美の起原で3回目となる「旅路」展にお伺いしました。
東京藝術大学で日本画を共に学んだ4人の作家によるグループ展で、ひとくちに日本画と言っても
4人それぞれ異なった技法や表現で制作をしています。
まずはこの展覧会の発起人となった伊藤愛華さん。ちょうどこの日は在廊されていて、お話もお聞きできました。
イスラム圏に生きる女性の姿を主に描かれていますが、今回はイスラム模様や卓上の風景を切り取った静物画も
出品しています。こうした卓上の様子が描かれることで、そこに暮らす彼らの人々の生活をも想像させます。

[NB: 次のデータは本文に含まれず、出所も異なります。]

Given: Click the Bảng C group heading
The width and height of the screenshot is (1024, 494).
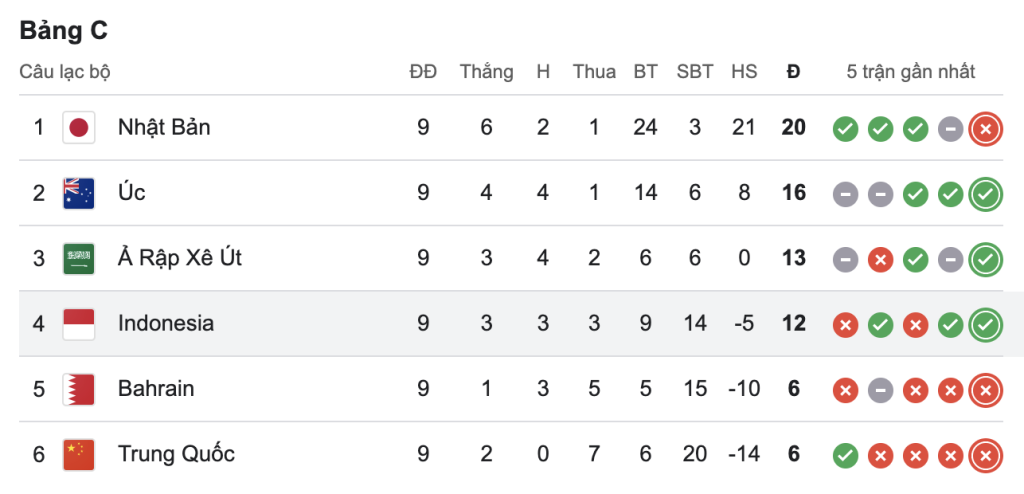Looking at the screenshot, I should (63, 31).
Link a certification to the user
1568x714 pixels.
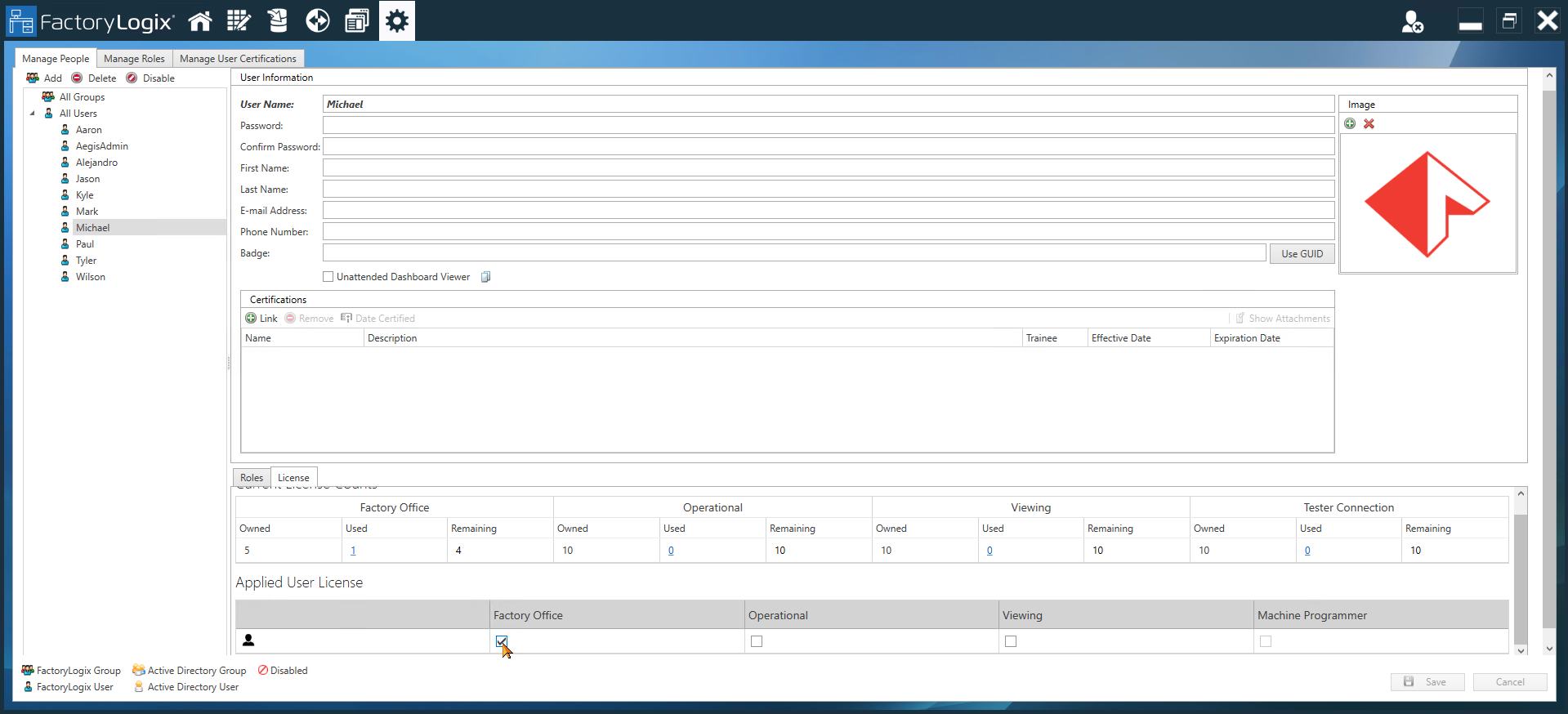pos(261,319)
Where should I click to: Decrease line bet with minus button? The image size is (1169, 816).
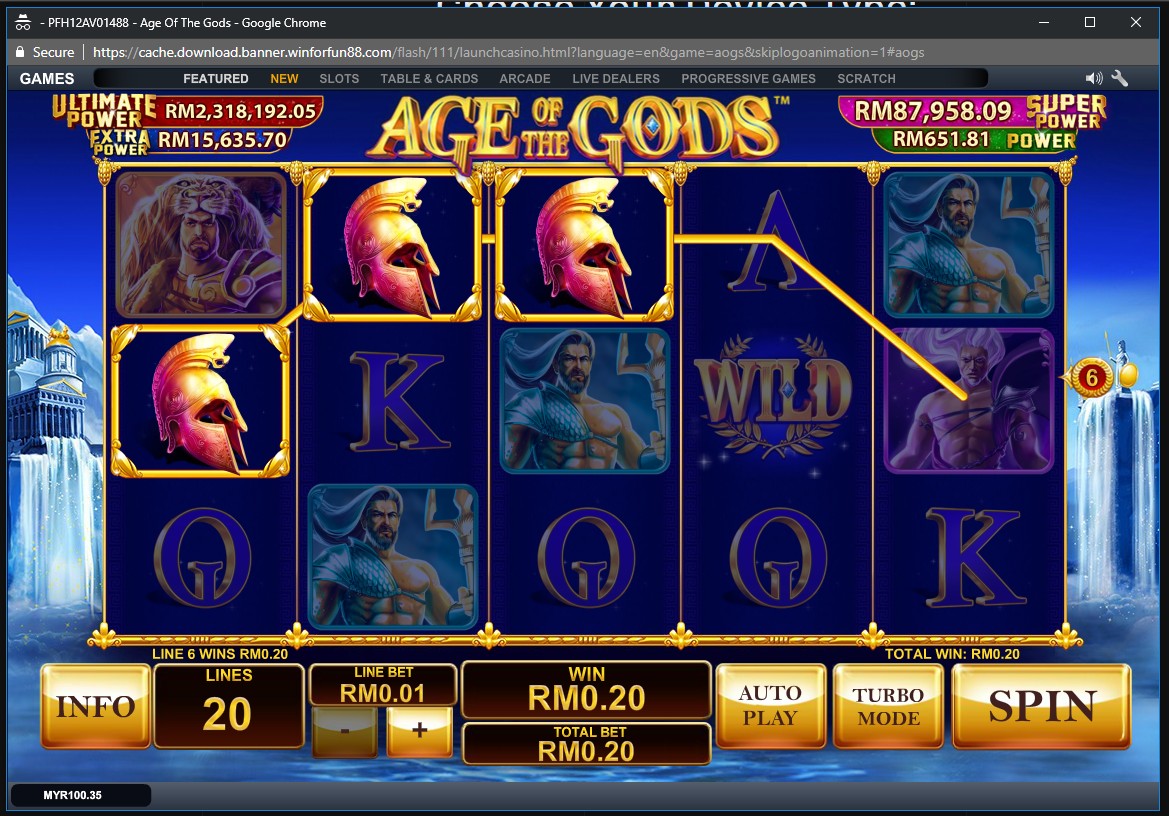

美しいトルコブルーや砂漠を想起させる黄土が目を引きますが、それが日本画材料で表現されているのが興味深いです。
佐藤佑さんの作品は、街の風景を描いた3点が並んで展示されています。
赤、黄、青と、まるで信号機のようなの鮮やかさな色彩が印象的。でもよく見ると、そこに街並みの一部である
ビル群の窓ガラスが浮かび上がってきます。何層も絵の具を重ねて削り出された窓の模様は景色の中で抽象化され、
美しい画面を作り上げています。
菊地貴子さんの作品は、日本画と七宝が組み合わせられています。
食べ物などのモチーフを七宝で表現し、その背景を日本画で丁寧に描いていて、それぞれの質感が響き合います。
マンゴスチン、りんごうさぎといったモチーフが愛らしく、それらに対する菊地さんの眼差しが伝わってきます。
川上椰乃子さんの作品は、どこにでもある日常風景を切り取られています。
繊細かつ卓越した技量で描かれた縦構図の大胆な作品は、まるで近代の巨匠の作品かと見紛うほど。
「旅路」の第一回で見た時から印象に残っていますが、今回は余白や筆さばきに大胆な表現も見られました。
春をテーマにしたコーナーでは、4人の同じサイズの作品が展示されています。それぞれの作品に合わせた設えも個性豊か。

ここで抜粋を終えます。